═════ Material shown ═════

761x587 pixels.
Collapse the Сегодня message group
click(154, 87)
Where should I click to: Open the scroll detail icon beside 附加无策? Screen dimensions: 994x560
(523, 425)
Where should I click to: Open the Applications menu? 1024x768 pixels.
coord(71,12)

═════
═════ Material shown ═════

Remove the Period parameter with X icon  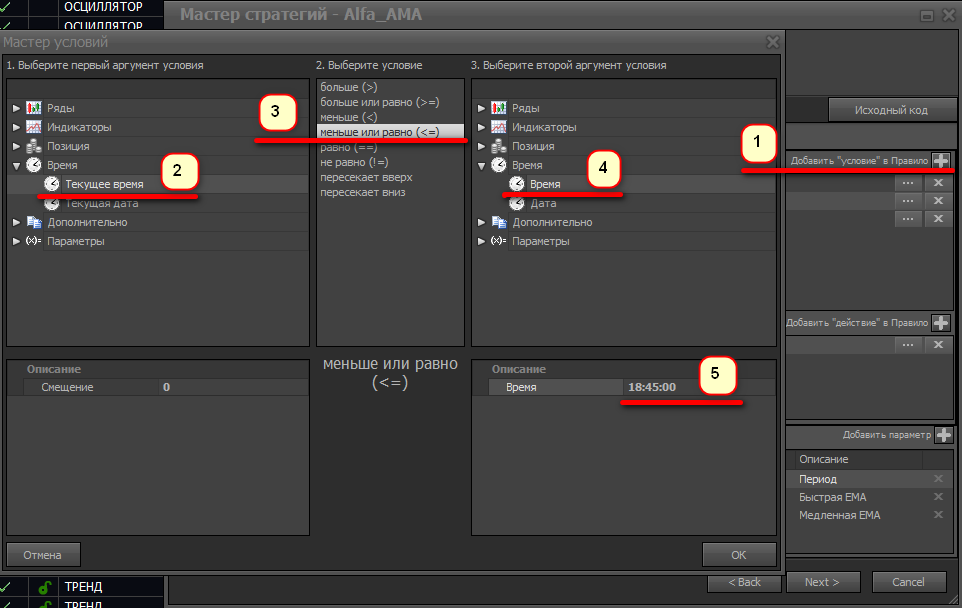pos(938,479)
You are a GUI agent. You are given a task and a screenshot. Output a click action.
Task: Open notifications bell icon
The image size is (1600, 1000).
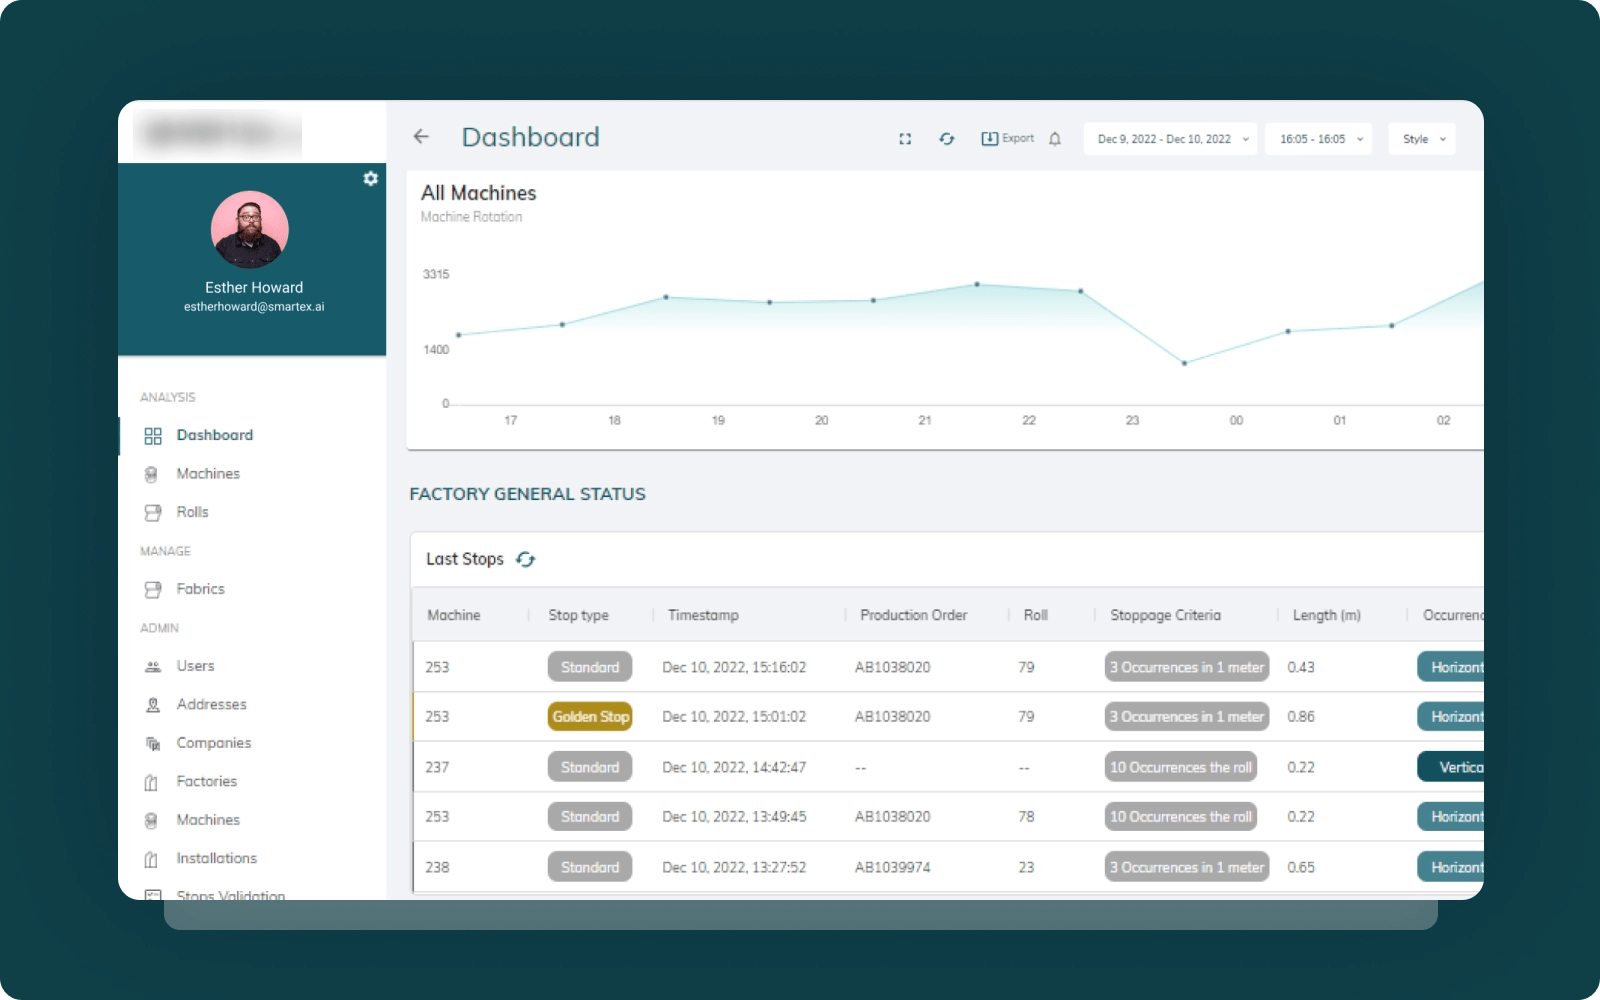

═════

- _Short problem_: Format the records as a two-column CSV with the headers instruction and location, one row per record. Put its text and its answer each in a single quoted field with line breaks replaced by spaces, starting at the line that has "Where should I click to: Open the Applications" and stopping after the line that has "coord(71,12)".

- _Result of this exercise_:
instruction,location
"Where should I click to: Open the Applications menu? 1024x768 pixels.","coord(71,12)"